Task input START

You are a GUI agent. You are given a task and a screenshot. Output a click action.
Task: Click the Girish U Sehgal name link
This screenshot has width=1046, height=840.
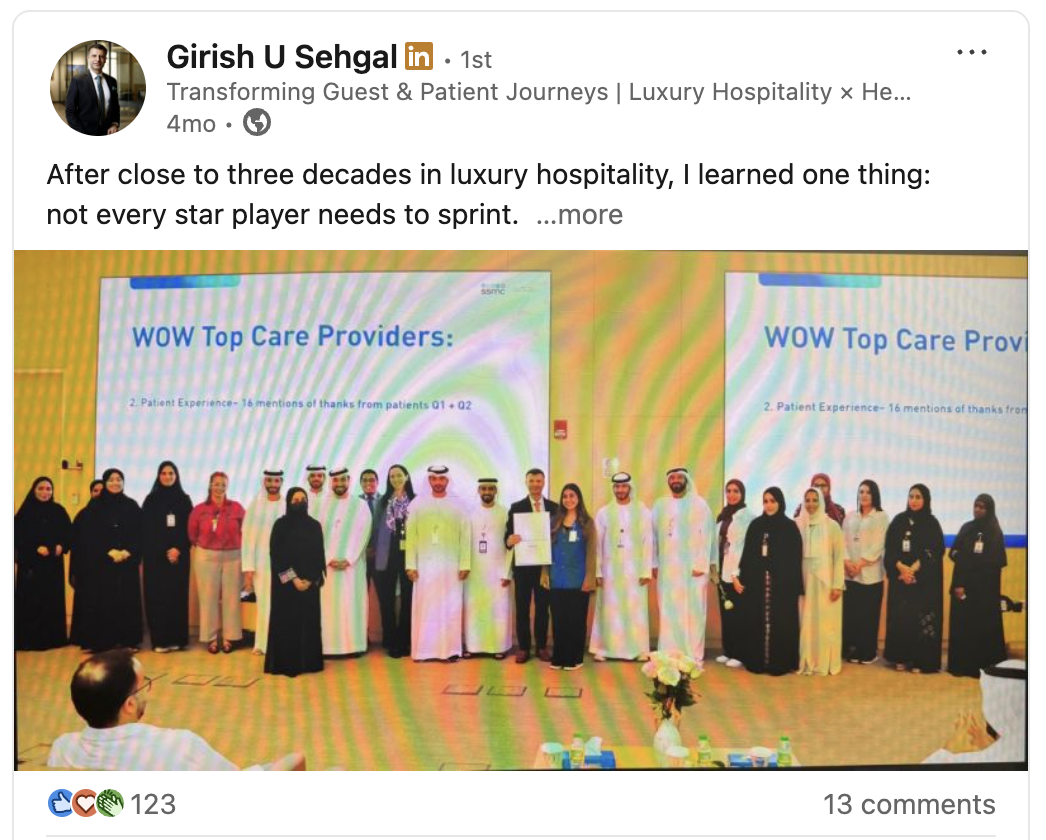[282, 57]
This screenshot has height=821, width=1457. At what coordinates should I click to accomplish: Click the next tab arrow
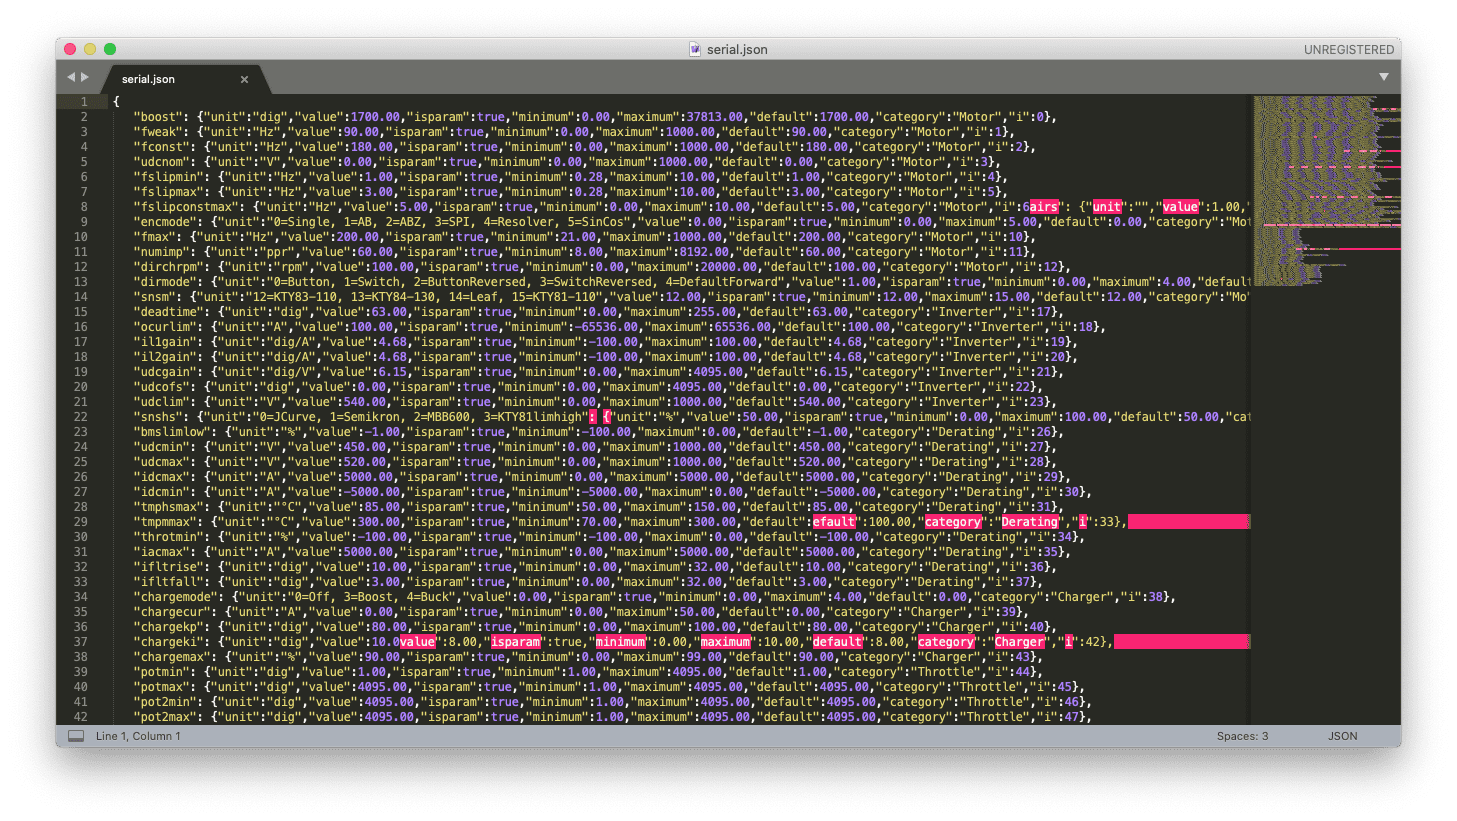tap(85, 77)
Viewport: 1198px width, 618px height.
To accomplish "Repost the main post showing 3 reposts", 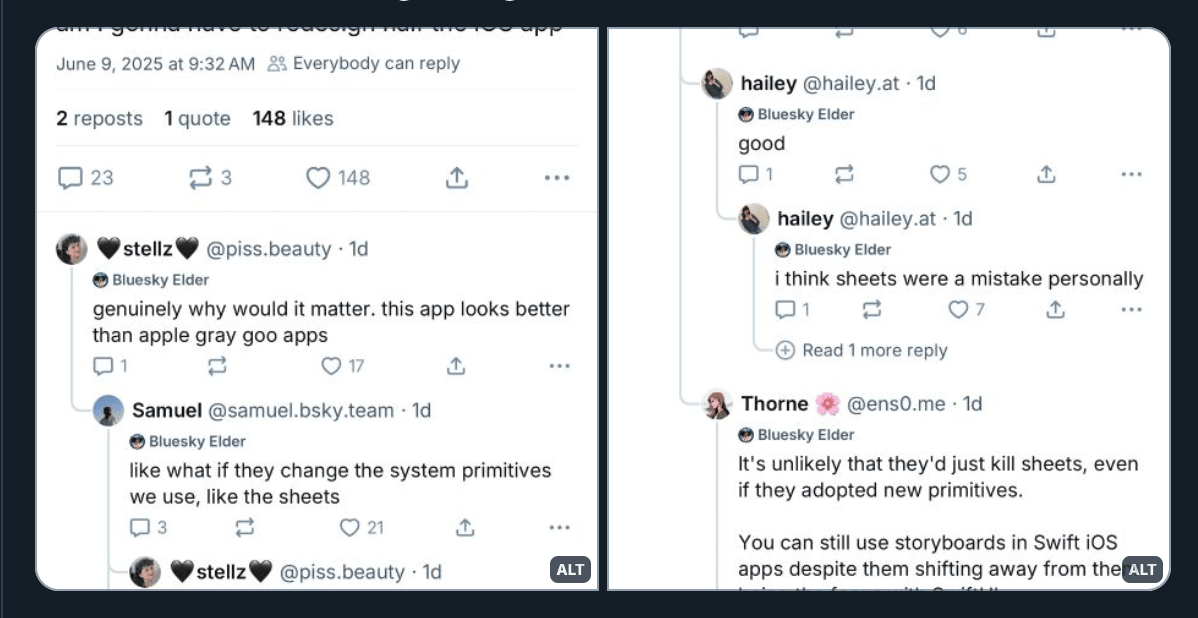I will click(x=201, y=178).
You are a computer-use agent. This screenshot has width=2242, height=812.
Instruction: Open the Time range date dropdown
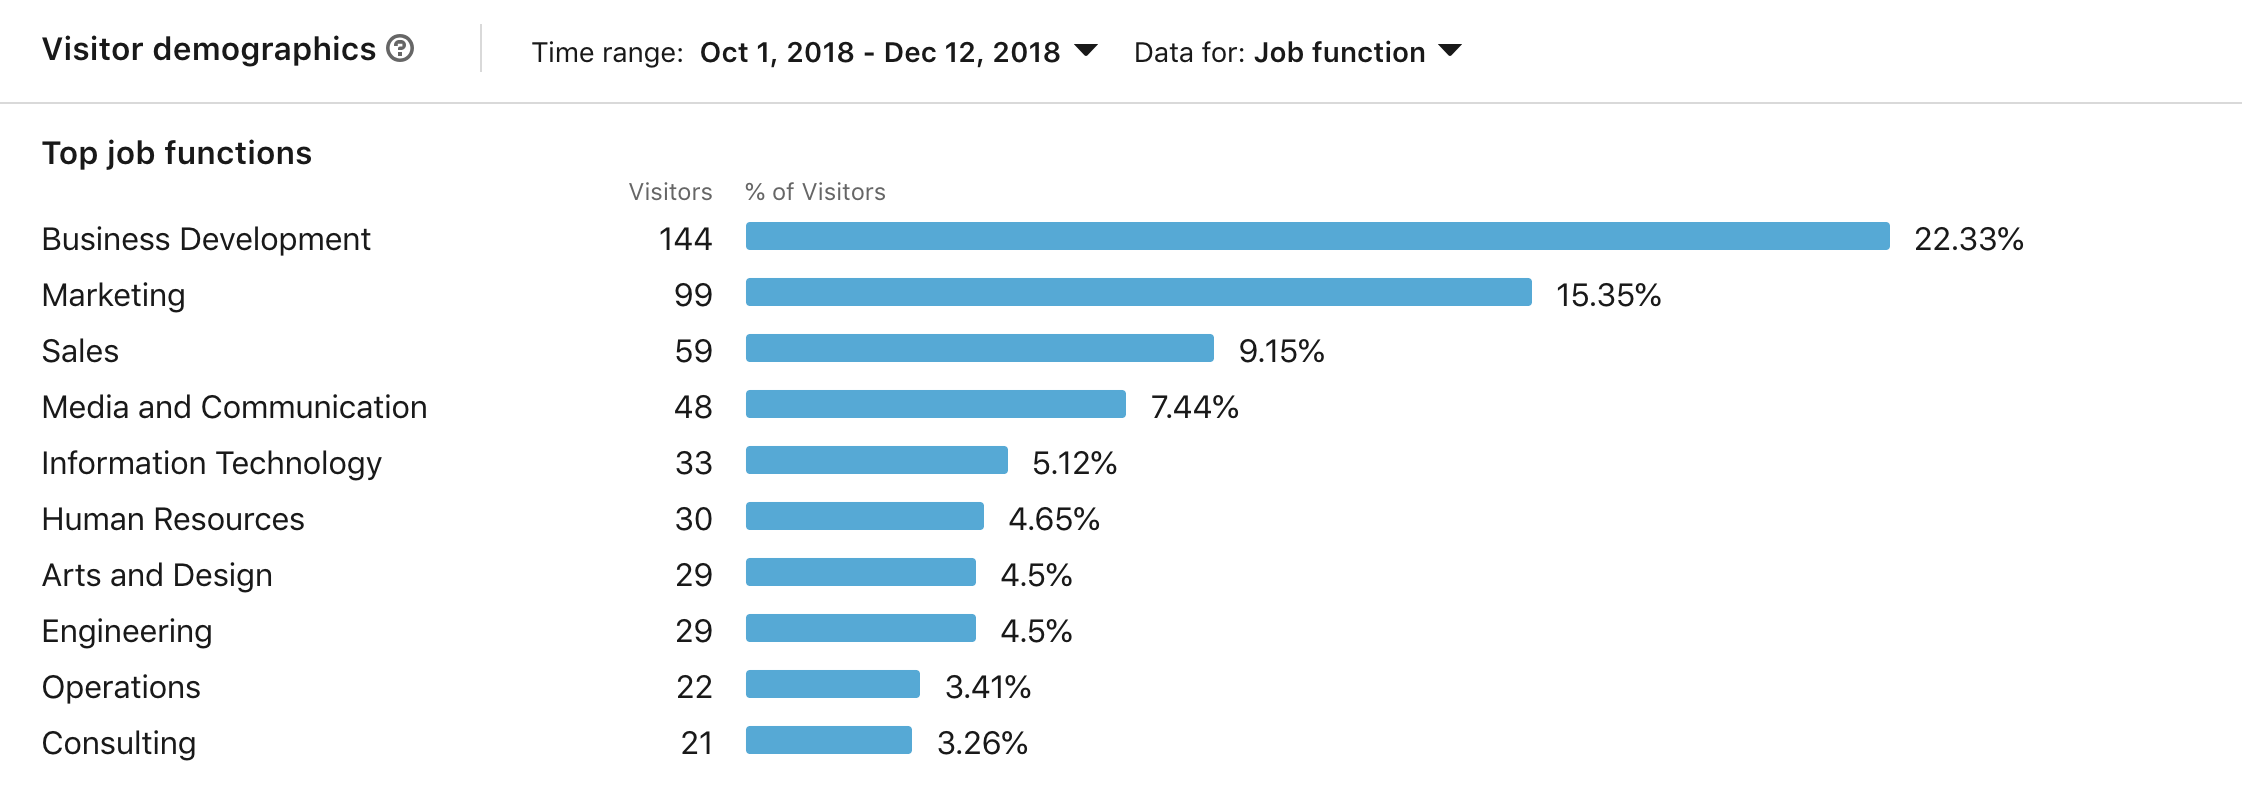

Task input END

I need the lines from the one containing "You are a computer-use" through the end of the records retyped exactly, with the pictures left out.

You are a computer-use agent. This screenshot has width=2242, height=812.
Instruction: Open the Time range date dropdown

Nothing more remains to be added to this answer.